The UAE is comprised of 7 Emirates, including Abu Dhabi and Dubai, and is a civil law jurisdiction. The UAE Constitution provides that Islamic law (Sharia) is the main source of legislation in the UAE. It also lists sectors in relation to which the federal government (based in Abu Dhabi) has exclusive power to make laws (such as education and labour laws), and provides that individual emirates have residual law making powers (such as in relation to their own natural resources). Federal law overrides the "local" law, but only to the extent of an inconsistency.
The 2 key federal laws which parties working in the region should be aware of are the Commercial Code (which applies to "traders… and all commercial activities carried out by any person") and the Civil Code (which sets out general contractual principles and covers specific business arrangements).
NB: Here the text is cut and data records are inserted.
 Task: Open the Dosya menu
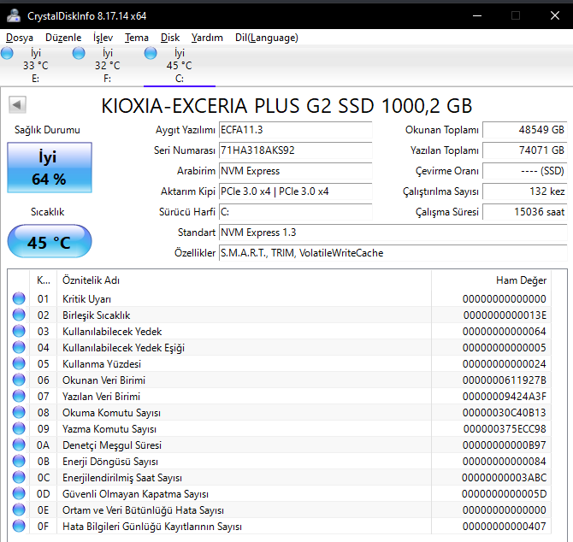tap(20, 38)
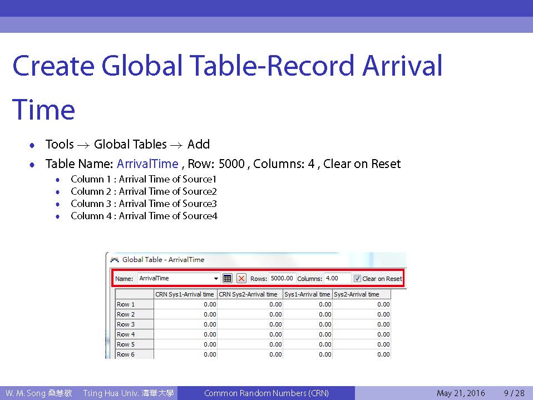Select the Sys2-Arrival time column header

pos(356,294)
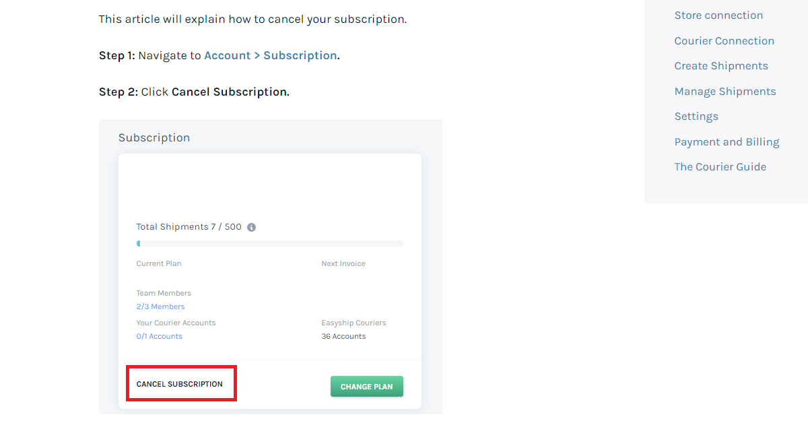Select Settings from the sidebar list

click(x=696, y=116)
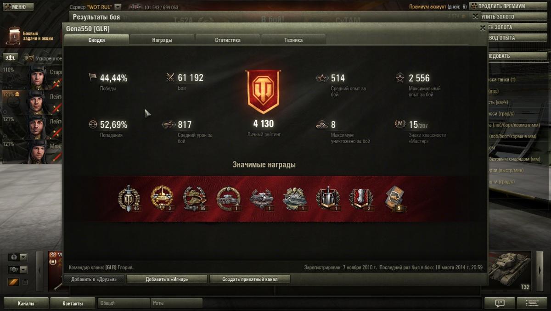Viewport: 551px width, 311px height.
Task: Switch to the Статистика tab
Action: pos(228,40)
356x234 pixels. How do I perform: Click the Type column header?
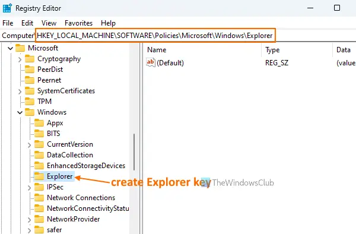(297, 50)
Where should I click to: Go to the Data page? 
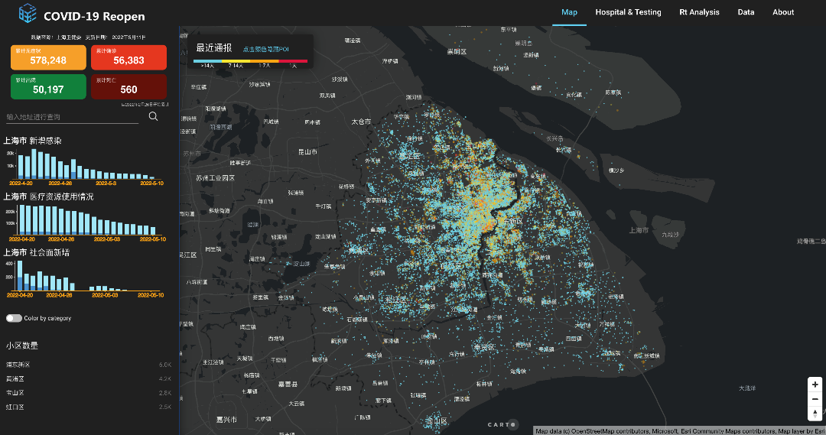746,12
Parties are entitled to rely on agreed contractual terms but only to the extent that they are not contrary to public order or decency and are not inconsistent with mandatory provisions of law. It is this latter category which we focus on in this e-brief series. What then are the mandatory provisions of law which relate to construction contracts?
Contracts of muqawala
Various provisions set out in the Commercial and Civil Codes are mandatory to all contracts. However, the Civil Code sets out 25 Articles which specifically govern all "muqawala". A muqawala is, literally, a contract to make a thing or perform a task. Any construction contract governed by UAE law must therefore comply with these 25 Articles, irrespective of what has been contractually agreed.
The most often discussed muqawala provisions, and the ones which cause most concern to contractors and consultants new to the region, relate to what is widely known as "decennial liability". This Civil Code principle imposes strict joint liability on contractor and supervising architect for 10 years from "delivery" of the work.
Although the Code refers to supervising "architect", it is generally accepted that the provisions would be likely to apply to all supervising designers and it would be prudent to proceed on this basis.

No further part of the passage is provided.